Zientzilaria

Covering the bioinformatics niche and much more

Obtaining Overrepresented Motifs in DNA Sequences, Part 6

| Comments

We will take a break on developing the statistical module to obtain overrepresented motifs (I will introduce mul in the next stats post), and take a deeper look at the possibilities on obtaining the motif quorums. Mike DeHaemer, a regular commenter and contributor to the blog, sent me a Python script with 8 different ways distributed in 13 distinct functions for obtaining the motif quorums.
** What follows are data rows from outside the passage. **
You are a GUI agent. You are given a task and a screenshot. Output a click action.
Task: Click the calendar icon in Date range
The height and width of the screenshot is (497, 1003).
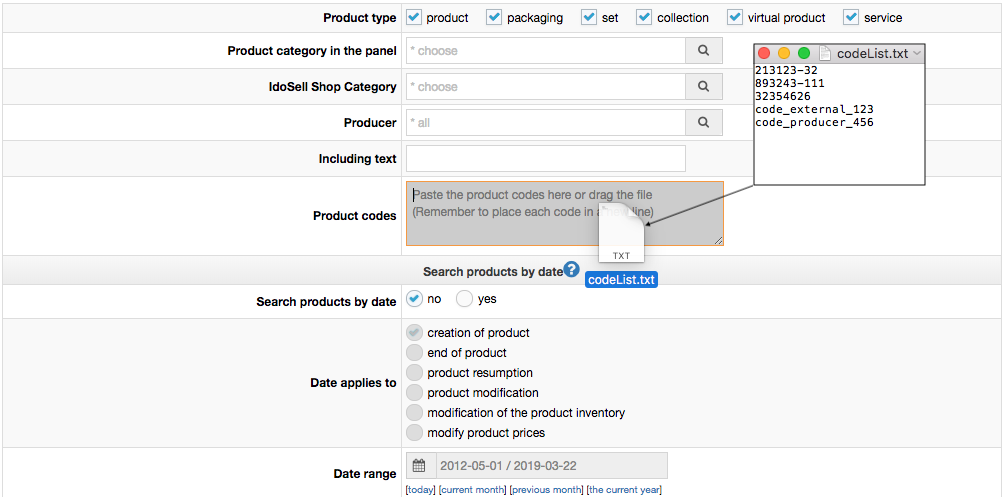coord(418,466)
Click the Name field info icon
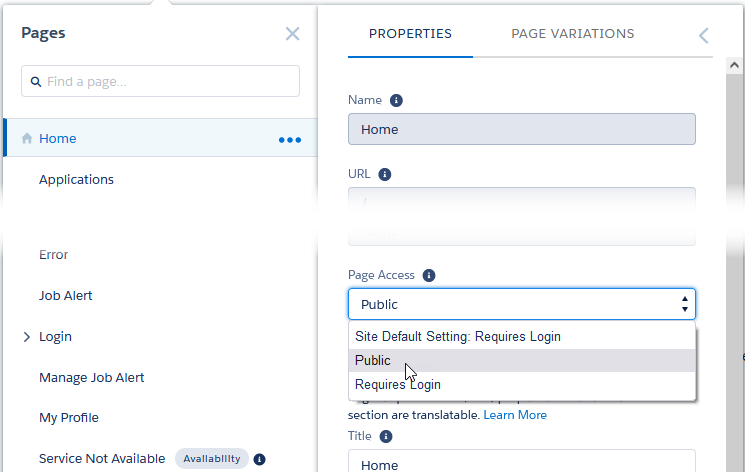Image resolution: width=745 pixels, height=472 pixels. [x=396, y=100]
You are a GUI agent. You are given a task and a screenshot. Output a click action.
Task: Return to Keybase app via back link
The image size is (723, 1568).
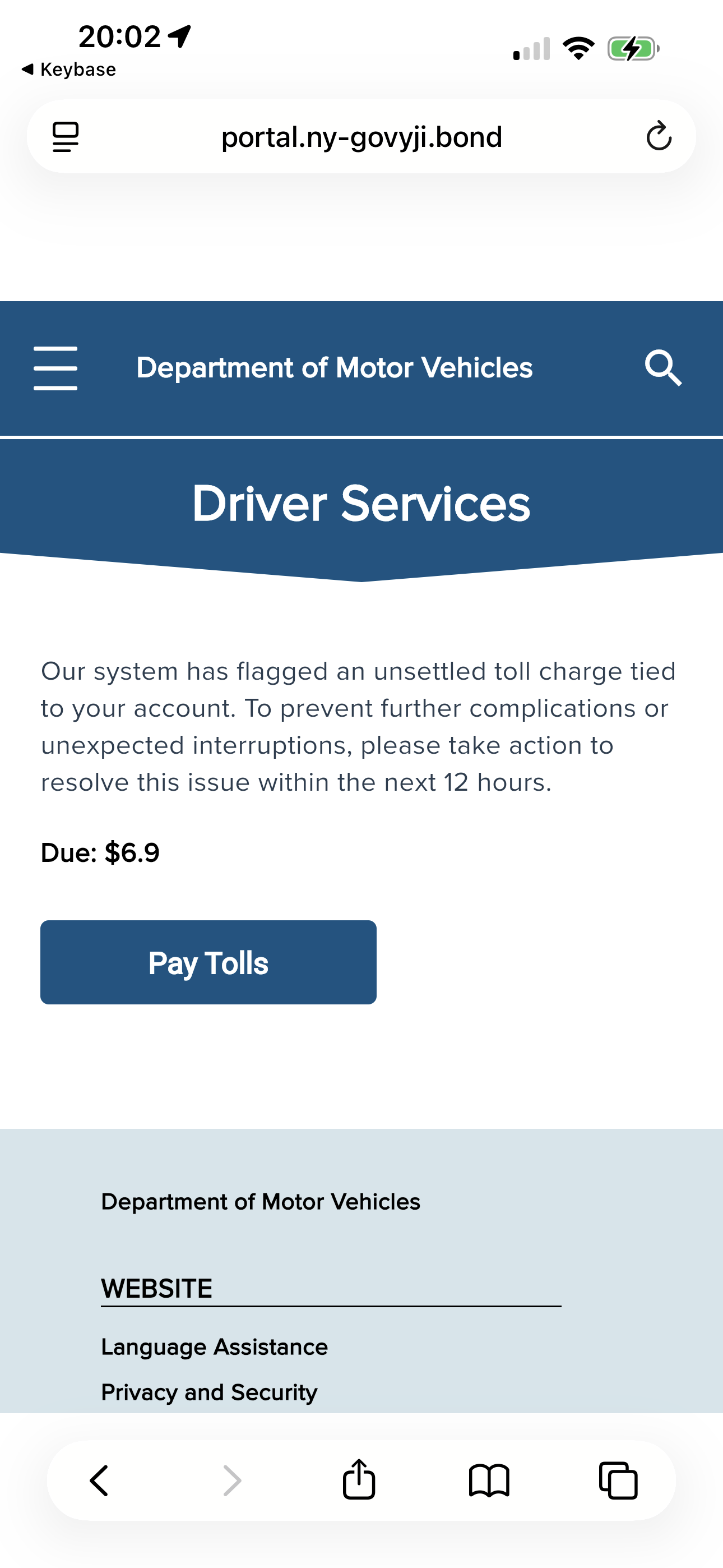click(x=69, y=70)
I will take advantage of his contribution and post all of them, with some quick comments on each one of them (his code comments were kept in each function). After, a small benchmarking will be posted. Most of the functions need to import a couple of module

1
2
from collections import defaultdict, deque
from itertools import count, izip, tee

and they have two parameters, a sequence list and the length of the motifs. The first function uses again the defaultdict and it is very similar to the one used in the final version of the quorum script. The defaultdict is initialized as a list and the ids are added to a the list, keys are motifs, only if they are not already present in it. The sequence id is generated in a variable incremented each time the loop iterates.

1
2
3
4
5
6
7
8
9
10
11
12
13
def get_quorums_01(seqs, mlen):
    """
    append seq id_no to list after checking to see if already present
    use explicit counter to create seq_no
    """
    quorum = defaultdict(list)
    id_no = 0
    for seq in seqs:
        id_no += 1
        for n in range(len(seq) - mlen):
            if id not in quorum[seq[n:n+mlen]]:
                quorum[seq[n:n + mlen]].append(id_no)
    return quorum

The second function is very similar to the first one, with the caveat that sequence id numbers are generated with enumerate.

1
2
3
4
5
6
7
8
9
10
11
12
def get_quorums_02(seqs, mlen):
    """
    append seq id_no to list after checking to see if already present
    use 'enumerate' to create seq_no
    """
    quorum = defaultdict(list)

    for id_no, seq in enumerate(seqs):
        for n in range(len(seq) - mlen):
            if id_no not in quorum[seq[n:n+mlen]]:
                quorum[seq[n:n+mlen]].append(id_no)
    return quorum

enumerate is a object based on another iterable object. When called enumerate always returns a tuple of an indexed series. For instance, in our case above, enumerate will return a series of tuples (0, sequence1), (1, sequence2) ... (n, sequenceN). That’s the reason the enumerate loop uses a tuple as its index

1
for id_no, seq in enumerate(seqs)

Next couple of posts will cover the other functions sent by Mike. Then we will go back to the statistical module.